Alas, officially Alas Administrative Post (Posto Administrativo de Alas, Postu administrativu Alas), is an administrative post (and was formerly a subdistrict) in the centre of Manufahi municipality, which lies in the centre of Timor-Leste. Its seat or administrative centre is Mahaquidan, and it is divided into five sucos: Aituha, Dotik (Dotic), Mahaquidan, Taitudac, and Uma Berloic (Uma Berloik).

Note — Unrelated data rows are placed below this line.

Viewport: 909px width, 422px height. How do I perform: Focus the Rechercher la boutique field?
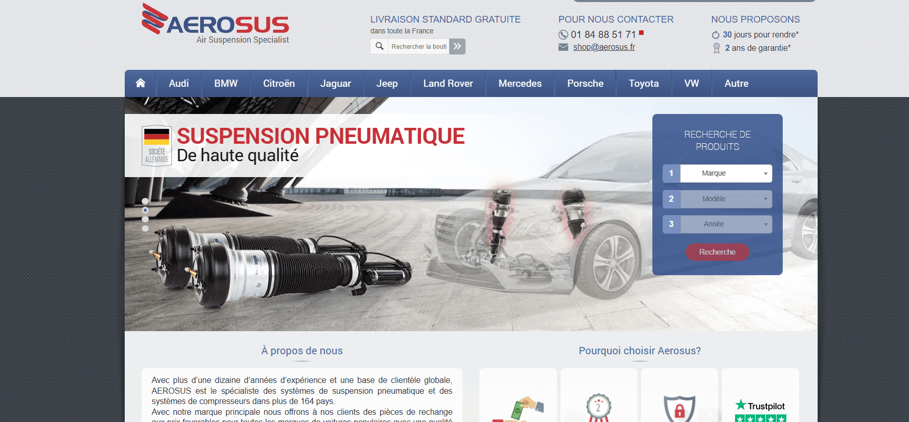coord(418,47)
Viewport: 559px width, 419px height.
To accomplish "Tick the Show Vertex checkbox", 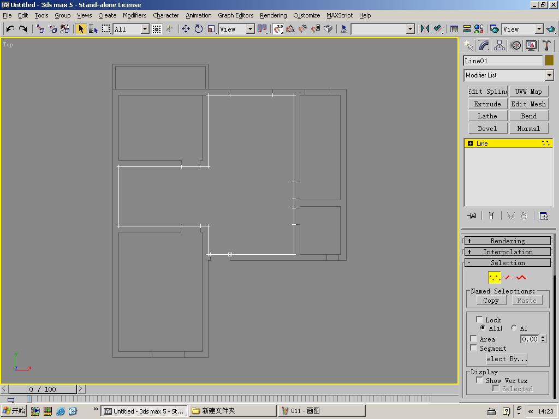I will pyautogui.click(x=479, y=380).
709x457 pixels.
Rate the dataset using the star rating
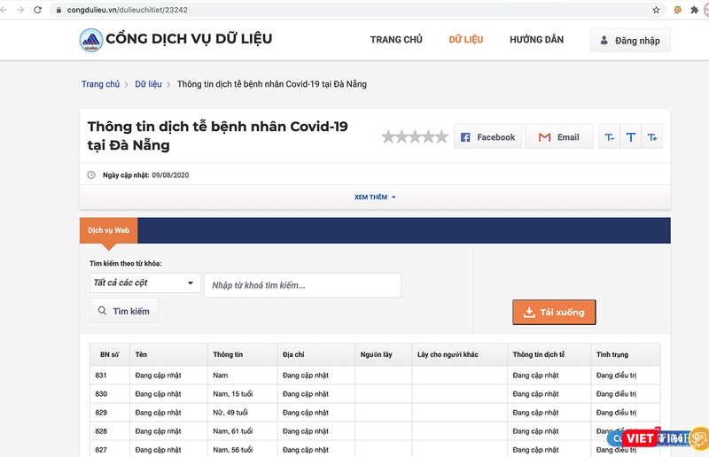pos(415,137)
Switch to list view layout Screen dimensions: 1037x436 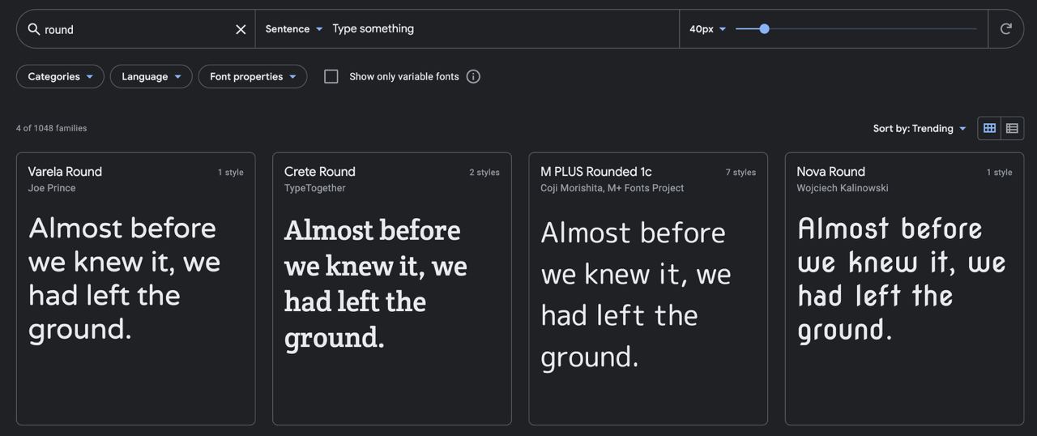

The South Laclo, the largest river in Manufahi, flows across the Alas plain and into the Timor Sea. In the centre of Alas, to the East of Alas town, the river is joined by a tributary and forms a large lake with many islands. The Clerec river forms a border to the East, where the administrative post of Alas meets the administrative post of Fatuberlio. Fatuberlio then continues on, past Alas, to the North. Shortly before the river mouth, the Clerec forms a lagoon known as the Lagoa Mapliu. A number of further lagoons are to be found on both sides of the Lacló and Clerec estuaries.
The most southerly point of Alas, Ponta Metibot is located some distance East of the Quelan estuary, to the West of Same administrative post.

==Demographics==
The population of Alas Administrative Post as of the 2010 census was 7,179, rising from 6,485 in 2004. The average age among inhabitants was 17.4 years

The most commonly spoken language is Tetum Terik, a dialect of Tetum.

49% of households in Alas grow cassava, 51% grow corn, 48% grow assorted vegetables, 43% grow rice and 27% grow coffee. 53% of households own coconut palm trees.